- Born: Jesse Jacob Friedley June 21, 1888 Indianapolis, Indiana
- Died: March 23, 1938 (aged 49) Arlington, Massachusetts
- Other names: Jesse Jacob Friedley, Durr Friedley
- Education: Harvard University
- Occupation: Artist
- Known for: Mural on the interior of Newport's Seamen's Institute Chapel
- Movement: Arts and Crafts; Art Deco

= Durr Freedley =

American painter

Durr Freedley (also known as Durr Friedley) was a portrait painter and muralist who enjoyed a noted but brief career in Newport, Rhode Island before his death in an automobile accident. He is perhaps best known for his mural on the interior of the Memorial Chapel of the Seamen's Church Institute of Newport.

==Personal life==
The artist was born as Jesse Jacob Friedley in Indianapolis, Indiana. He earned his degree in Fine Arts from Harvard University in 1911. During his time at Harvard, Freedley was editor of the Harvard Lampoon.

At some point after 1918 and before 1932, Friedley changed the spelling of his surname to Freedley.

Freedley, who was homosexual, never married or had children.

==Early career==
Freedley was a staff member at the Metropolitan Museum of Art between 1911 and 1917. His positions included Assistant Curator and Acting Curator. In 1917 Freedley was offered the post of curator when Wilhelm Valentiner resigned to join the German Army; he declined, and spent World War I painting camouflage on war planes.

==Paris==
After the war Freedley moved to Paris, where he set up a portrait studio and socialized with artists and writers including Man Ray, Gertrude Stein and Ernest Hemingway. Among his works in Paris were drawings and paintings of performers at the famous La Revue Negre.

==Newport==
Freedley was invited by socialite Mrs Hamilton Fish Webster to come to Newport in 1932. She offered him the opportunity to design and paint the interior of the Memorial Chapel of the Seamen's Church Institute of Newport, and continued to be a patron of his career.

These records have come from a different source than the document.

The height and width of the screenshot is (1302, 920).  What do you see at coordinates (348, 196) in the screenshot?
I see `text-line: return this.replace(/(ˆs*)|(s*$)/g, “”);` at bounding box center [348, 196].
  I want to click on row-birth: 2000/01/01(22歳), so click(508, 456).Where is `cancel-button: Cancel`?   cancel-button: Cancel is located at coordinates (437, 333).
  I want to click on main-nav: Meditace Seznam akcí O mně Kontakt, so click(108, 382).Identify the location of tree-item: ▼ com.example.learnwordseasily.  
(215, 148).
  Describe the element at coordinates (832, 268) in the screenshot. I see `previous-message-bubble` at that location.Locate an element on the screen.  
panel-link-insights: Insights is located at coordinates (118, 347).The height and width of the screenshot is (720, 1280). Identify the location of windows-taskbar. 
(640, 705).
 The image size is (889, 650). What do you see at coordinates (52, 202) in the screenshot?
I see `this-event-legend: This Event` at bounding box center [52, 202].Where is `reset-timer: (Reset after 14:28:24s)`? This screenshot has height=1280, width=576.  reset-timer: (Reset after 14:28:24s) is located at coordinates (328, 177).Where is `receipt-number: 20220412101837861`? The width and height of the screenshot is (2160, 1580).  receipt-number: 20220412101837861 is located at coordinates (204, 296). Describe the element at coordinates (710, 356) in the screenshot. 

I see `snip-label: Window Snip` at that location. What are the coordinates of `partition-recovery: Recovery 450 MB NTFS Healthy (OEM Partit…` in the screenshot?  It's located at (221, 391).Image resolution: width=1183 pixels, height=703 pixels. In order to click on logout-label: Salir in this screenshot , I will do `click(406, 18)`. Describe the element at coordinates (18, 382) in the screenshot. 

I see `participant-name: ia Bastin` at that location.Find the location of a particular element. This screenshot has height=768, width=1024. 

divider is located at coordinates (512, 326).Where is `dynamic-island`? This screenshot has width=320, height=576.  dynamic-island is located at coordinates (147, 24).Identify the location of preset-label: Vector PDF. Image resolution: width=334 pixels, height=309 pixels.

Freedley remained in Newport until the end of his life, painting portraits of Newport socialites such as Maud Howe Elliott. During this time, Freedley is known to have traveled to Mississippi to paint portraits of black sharecroppers and field hands.

==Death and burial==
Freedley was killed at age 46 in an automobile accident on March 23, 1938, in Lexington, Massachusetts. He broke both legs and was rushed to Symmes hospital in Arlington, and died there several hours later. It is possible that Freedley was the victim of an anti-gay attack. His body was shipped to his mother in Indianapolis for burial.

==Posthumous exhibitions==
- Memorial exhibition at the John Herron Art Institute (now Indianapolis Museum of Art, November 1–30, 1938.
- Memorial exhibition at the Walker Galleries in New York City in 1939.
- "Durr Freedley: Newport's Forgotten Artist," Newport Museum of Art, September 26, 2015 - January 18, 2016.